Herzog Heine Geduld

Established 1926. Member of the New York Stock Exchange.

May 7, 1999

Mr. Jonathan G. Katz

Secretary

Securities and Exchange Commission

450 Fifth Street, N.W.

Washington, DC 20549

RE: File No. S7-5-99

Dear Mr. Katz:

We thank you for providing us with the opportunity to express our views on the Commission's

re-proposed amendments to Rule 15c2-11 under the Securities Exchange Act of 1934 (the

"Amendments"). We write this letter to register our strong opposition to these Amendments.

Herzog Heine Geduld has been a market maker in securities for more than 70 years. While we are best-known for our participation in the development of the Nasdaq Stock Market, it has also been our privilege to support the evolution of a fairer and more transparent market for less-capitalized issues. We believe that somewhere among the lesser-known, smaller companies are the Microsofts, Lucent Technologies and Viacoms of the future. The American capital markets are strong because they afford an opportunity for the small, unknown enterprise with a good idea to attract the capital needed to bring the idea to market. This process is permitted and encouraged even though the risk of failure and investment loss is great, because our experience tells us that the few survivors produce social benefits that surpass the losses generated by the many enterprises that fail.

Herzog Heine Geduld strongly supports the Commission's efforts to circumvent incidents of fraud and manipulation in over-the-counter securities primarily for two reasons: First, reports of fraudulent activity in the microcap market discourage investors from exploring opportunities in this market. Second, from time to time we are the victims of market manipulation schemes. As described in more detail below, we therefore propose that Rule 15c2-11 be amended to provide that the Commission, or some other appropriate regulatory body, maintain a repository for issuer information using the Internet that is readily available to the investing public. With proper education, investors can then be enlisted to assist the Commission in its enforcement efforts by identifying incidents of fraud and manipulation.

We respectfully must oppose the Amendments because we believe that they will impose costly and unnecessary burdens on market makers for which the investing public will derive little, if any, benefit. Contrary to the Commission's hopes, we believe that the Amendments will actually serve to encourage more fraudulent activity in the microcap market. Finally, we believe that the effect of the rules will be to confuse and mislead investors by inducing them to place undue reliance on the ability of market makers to discover fraudulent activity in the market.

The Amendments will Impose Costs on Market Makers Without Benefit to Investors

Herzog Heine Geduld currently makes markets in more than [3,000] over-the-counter issues that are subject to the information gathering requirements of Rule 15c2-11. In compliance with the Rule, our compliance department has diligently gathered and reviewed the materials required under Rule 15c2-11 since 1971, when the Rule was first promulgated.

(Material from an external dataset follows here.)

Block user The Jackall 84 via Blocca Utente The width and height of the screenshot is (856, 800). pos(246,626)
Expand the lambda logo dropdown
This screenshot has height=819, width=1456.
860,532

Our experience with the current Rule 15c2-11 indicates that our firm expends scarce

compliance resources to gather information that is not used by the market in any beneficial way. We cannot recall a single instance when an investor has requested copies of any of the information gathered pursuant to the rule. Our traders do not use the information gathered under Rule 15c2-11 to make trading decisions. During the time since 1971, numerous examples of microcap fraud and manipulation have come to light, some of which caused us to suffer trading losses. However, we cannot recall a single example where review of the materials diligently gathered at considerable expense in compliance with Rule 15c2-11 enabled us to avoid such losses.

At best, or perhaps worst, Rule 15c2-11 is a litigation trap for market makers. We are asked to show that we have gathered and reviewed the required information in connection with regulatory audits. There is the risk that some enterprising plaintiff's lawyer will try to extract some settlement dollars from us on the theory that our inability to discover fraudulent activity

on the part of a now-bankrupt issuer makes us liable for her client's shattered visions of avarice.

The Amendments and the accompanying Appendix, which require us to conduct a more extensive review of more information gathered in connection with Rule 15c2-11, make a bad situation worse. There is nothing about the Amendments that can be expected to change the reality that market makers are not a reliable source of investment information for the investing public. We would be frankly surprised to receive requests for this information from anyone who might use it to form an investment decision. Our traders will not use the information to make trading decisions. We think it is entirely likely, however, that the requirements of the rule will generate additional grist for the litigation mill.

A rule that requires information to be gathered for its own sake needlessly wastes resources for no good purpose, and we therefore urge the Commission for this reason to reject the proposed Amendments.

The Amendments Will Encourage Microcap Fraud

As noted in the prior section, the effect of the Amendments will be to raise the costs of compliance with Rule 15c2-11 because market makers will be required to gather more information and conduct a more elaborate review than required under the existing rule. Litigation risks, and therefore costs, will increase because incidents of microcap fraud are likely to result in an inquiry as to whether the market maker should have spotted the red flags described in the Appendix to the Amendment. As the costs of doing business increase, market

makers can be expected to make fewer markets.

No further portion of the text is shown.